Spark privacy policy

  1. Our details as the data controller
  2. Information we collect and how we use this information
  3. What we do with your personal data
  4. How long personal data is stored for
  5. Security measures used by Us
  6. Categories of recipients and Data Processors
  7. Your rights
  8. Children's privacy
  9. Our commitment
  10. Changes to the privacy policy
  11. Contact Information

1. Our details as the data controller

Spark Application (the "App") and Spark for Teams Service (the "Service") are brought to you by Readdle, Inc. (the "Data Controller" of your personal data). Consequently, "We", "Us" and "Ours" refers to the Data Controller.
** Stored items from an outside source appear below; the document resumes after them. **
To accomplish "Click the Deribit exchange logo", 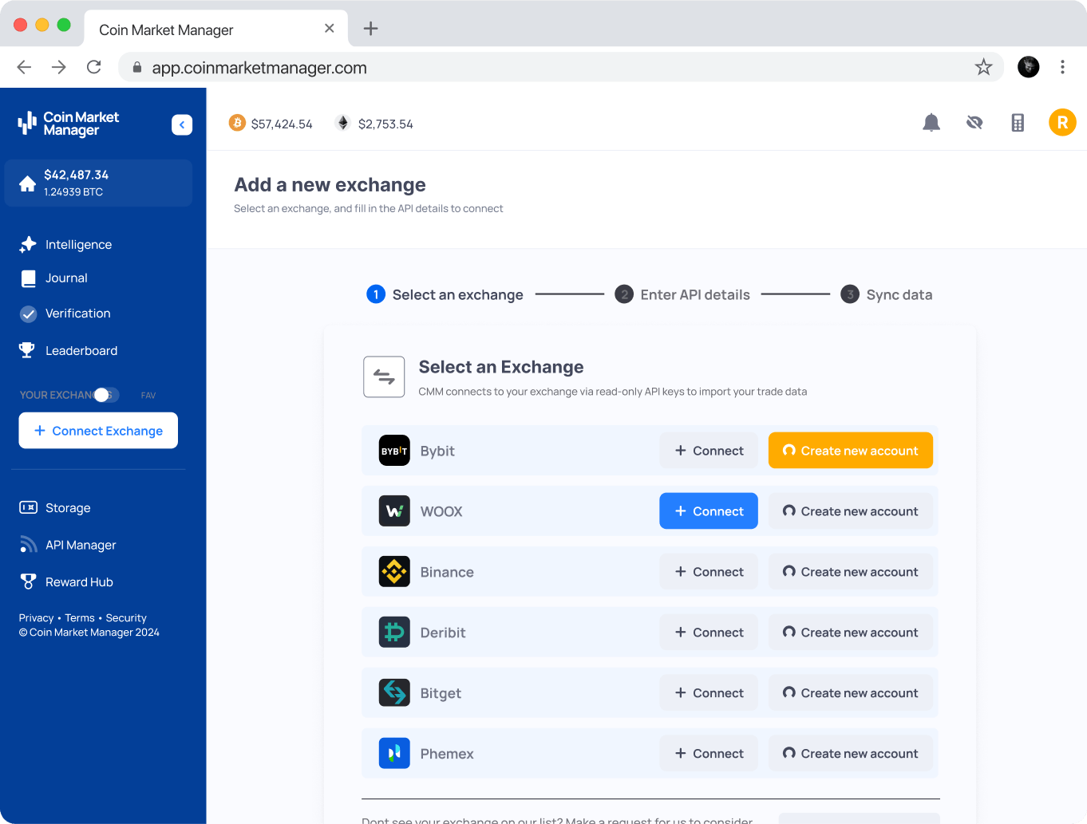I will 394,632.
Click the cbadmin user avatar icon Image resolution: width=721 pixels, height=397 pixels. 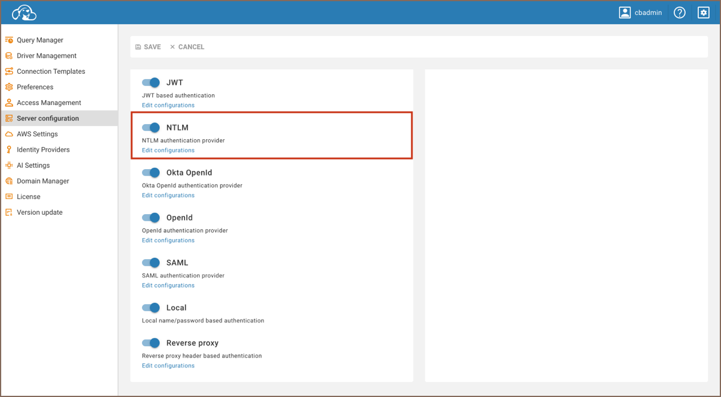click(x=625, y=13)
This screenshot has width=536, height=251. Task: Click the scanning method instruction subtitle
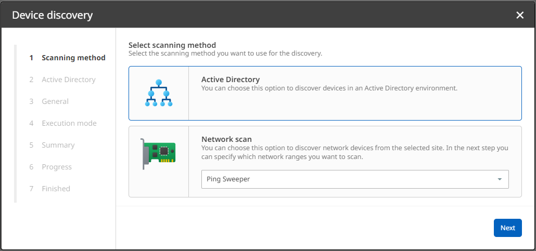pyautogui.click(x=225, y=53)
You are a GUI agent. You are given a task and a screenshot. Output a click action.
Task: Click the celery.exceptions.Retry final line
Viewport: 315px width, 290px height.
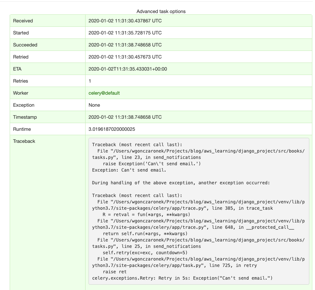[182, 278]
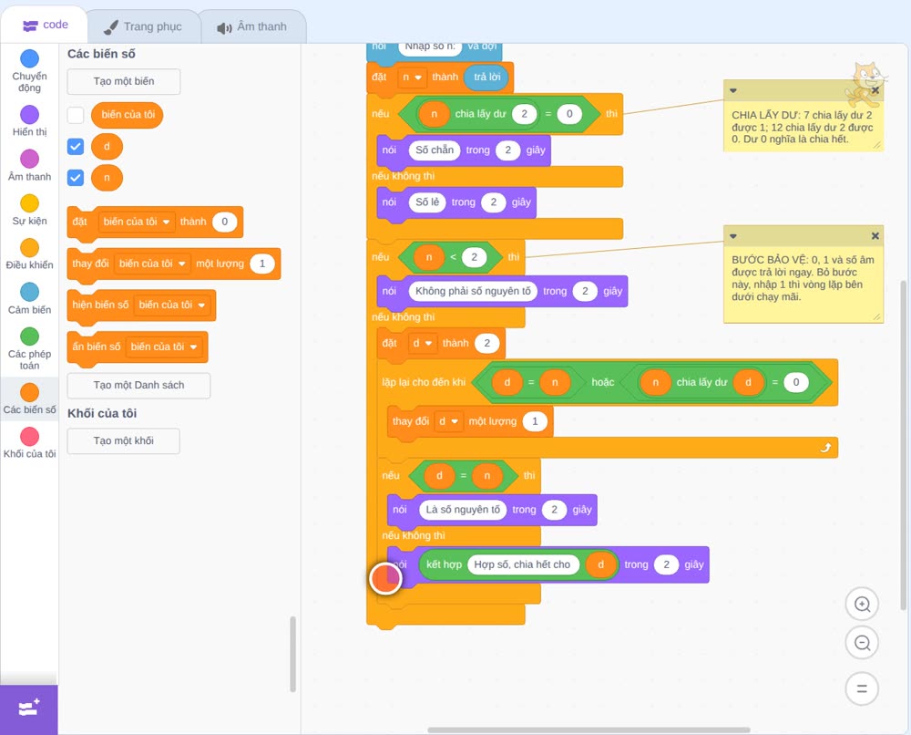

2. Information we collect and how we use this information

We collect certain information about you when you provide it directly to us or use our App and Service. We only obtain information necessary to provide you with our services.

Email address: As an email client, the core functionality of our Product is based on providing you with the ability to manage your email. For this reason, Spark services access your email account when you start using the App. Your email address is a unique identifier of you as a user within our system and allows us to secure your data. Your email address will also be used as a primary means of communication for us on anything related to changes to the App and Service such as Privacy Policy, Terms of Use, or core functionality of our App or Service. We may also occasionally contact you for marketing purposes and it will be in our legitimate interests to do so, but you will always have a chance to opt out of such marketing communications for similar products and/or services anytime. Your email is safe and we do not use it for profiling or targeting.

OAuth login or mail server credentials: Spark requires your credentials to log into your mail system in order to receive, search, compose and send email messages and other communication. Without such access, our Product won’t be able to provide you with the necessary communication experience. In order for you to take full advantage of additional App and Service features, such as “send later”, “sync between devices” and where allowed by Apple – “push notifications” we use Spark Services. Without using these services, none of the features mentioned above will function.

Identity of a team you join: To make Spark Services possible, we allow you and your colleagues to create teams within the Service. It allows you to have a secure space where you share information such as email conversations, shared email drafts, private discussions, or create links to a specific email message. Team identity is necessary in order to associate you with that specific team as well as secure your information from people who are not a part of your team. Our system creates a record about the team only when you create one.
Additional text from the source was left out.